Description of the task
The line with "The width and" marks the start; please set it down along with all later lines through the end of the material, exactly, leaving out pictures.

Material provided
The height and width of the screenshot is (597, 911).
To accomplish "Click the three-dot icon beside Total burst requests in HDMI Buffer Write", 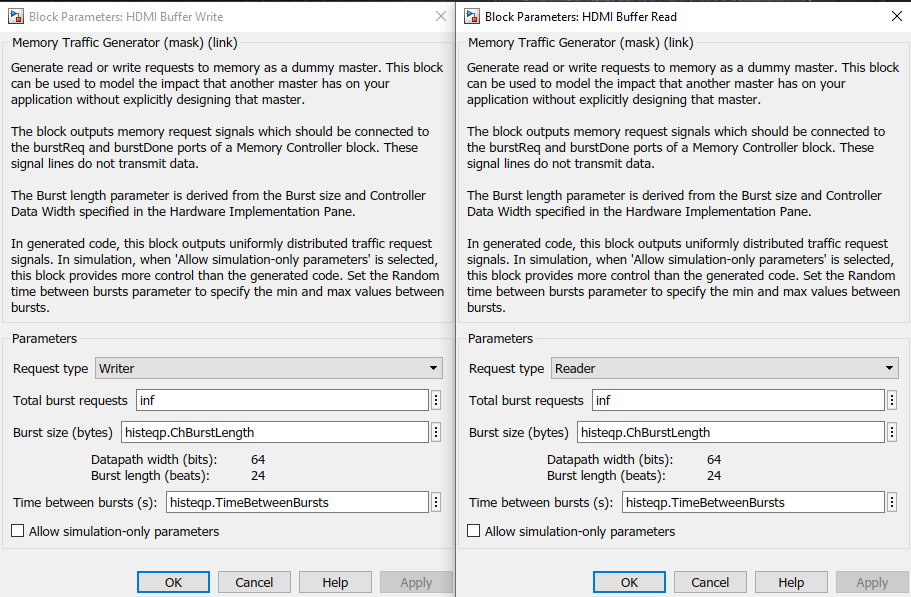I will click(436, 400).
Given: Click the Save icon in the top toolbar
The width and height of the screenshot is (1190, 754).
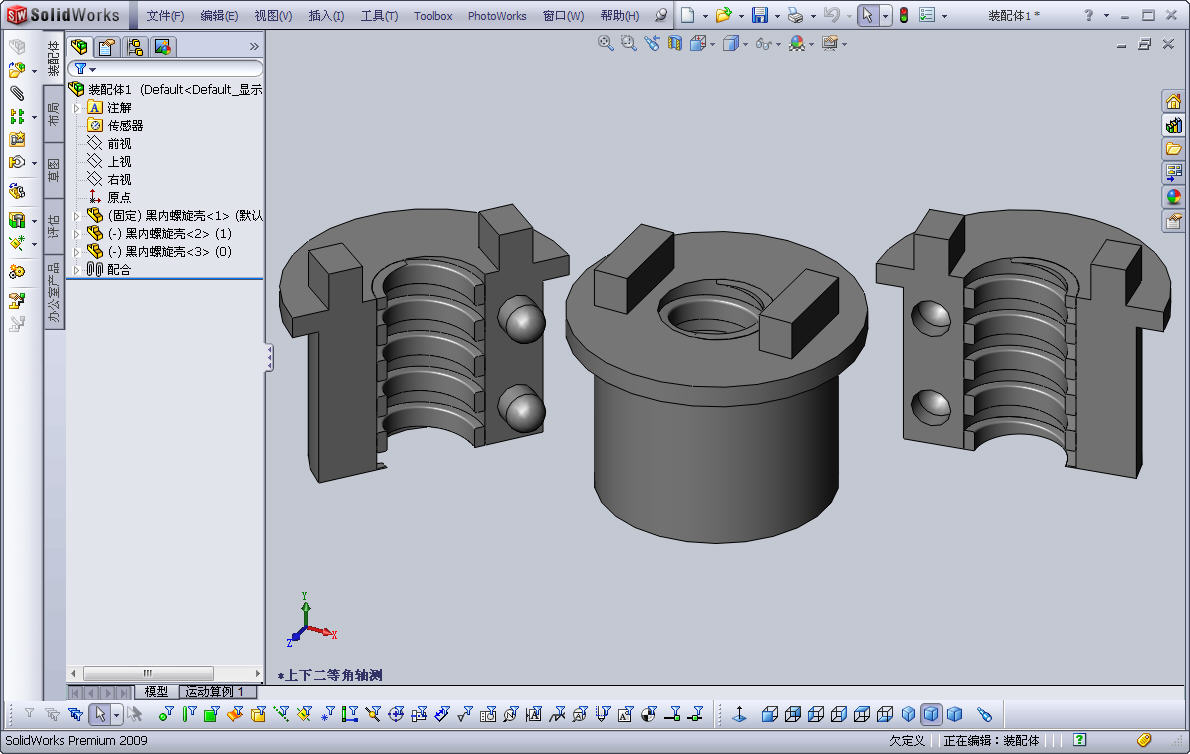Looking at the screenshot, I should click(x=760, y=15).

Exercise response
The width and height of the screenshot is (1190, 754).
Looking at the screenshot, I should click(x=760, y=15).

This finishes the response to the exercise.